**TASK REQUIREMENTS**
Set down exactly the lines that run from the one containing "Click the Lote Reajuste value 0,00" to the end of the material below, both included, without pictures.

**GIVEN DATA**
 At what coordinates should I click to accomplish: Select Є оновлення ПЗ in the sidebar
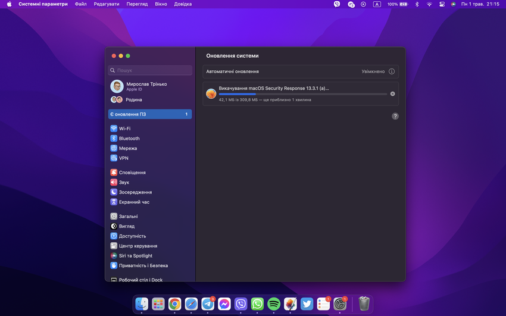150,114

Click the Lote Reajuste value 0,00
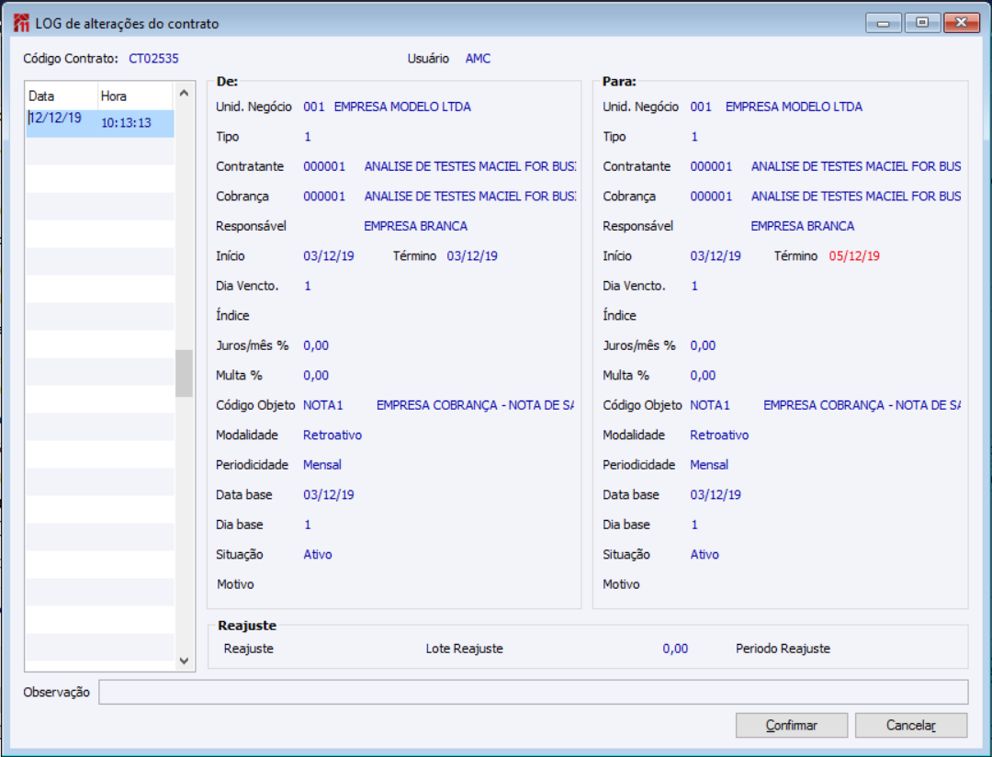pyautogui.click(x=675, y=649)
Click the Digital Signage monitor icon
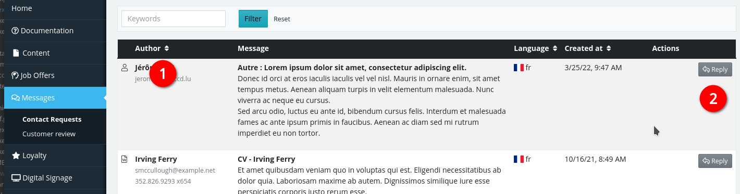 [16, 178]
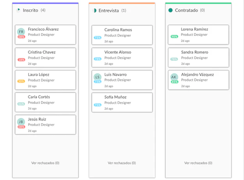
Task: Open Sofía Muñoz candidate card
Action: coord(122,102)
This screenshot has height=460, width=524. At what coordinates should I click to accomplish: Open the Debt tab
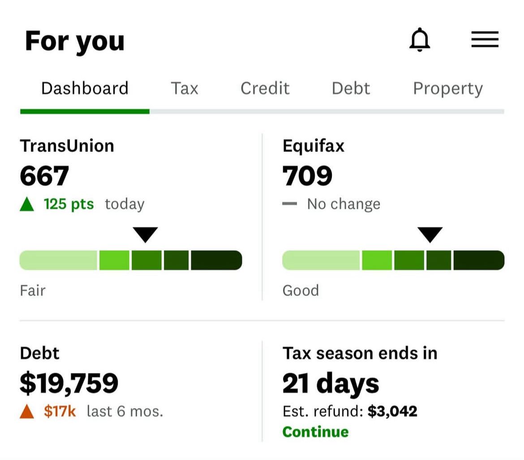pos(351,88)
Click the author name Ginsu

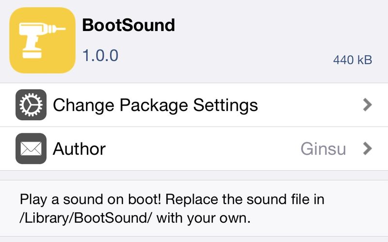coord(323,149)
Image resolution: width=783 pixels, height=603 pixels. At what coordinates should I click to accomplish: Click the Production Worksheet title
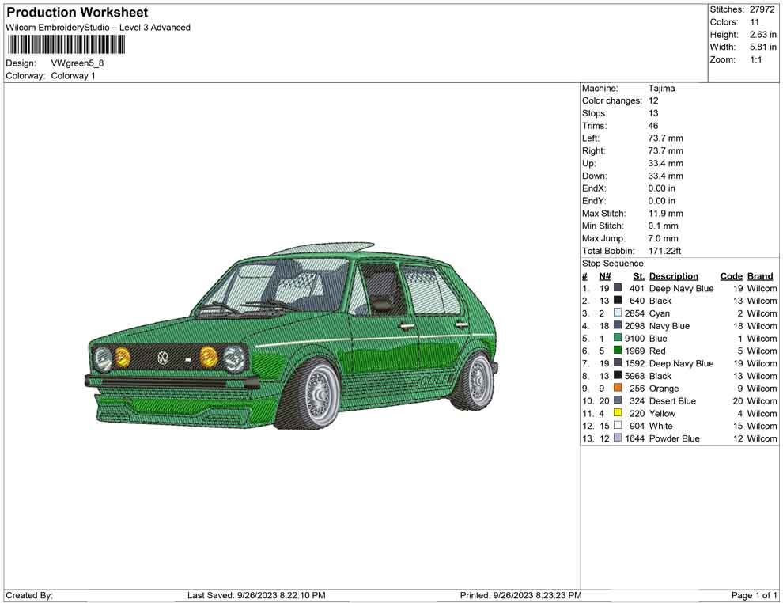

**ANSWER TO THIS EXERCISE**
Click the Lote Reajuste value 0,00
pyautogui.click(x=675, y=649)
Click the Digital Signage monitor icon
 [16, 178]
Task: Open Sofía Muñoz candidate card
Action: coord(122,102)
This screenshot has height=460, width=524. At what coordinates should I click to accomplish: Open the Debt tab
pos(351,88)
Click the author name Ginsu

coord(323,149)
Image resolution: width=783 pixels, height=603 pixels. At what coordinates should I click to accomplish: Click the Production Worksheet title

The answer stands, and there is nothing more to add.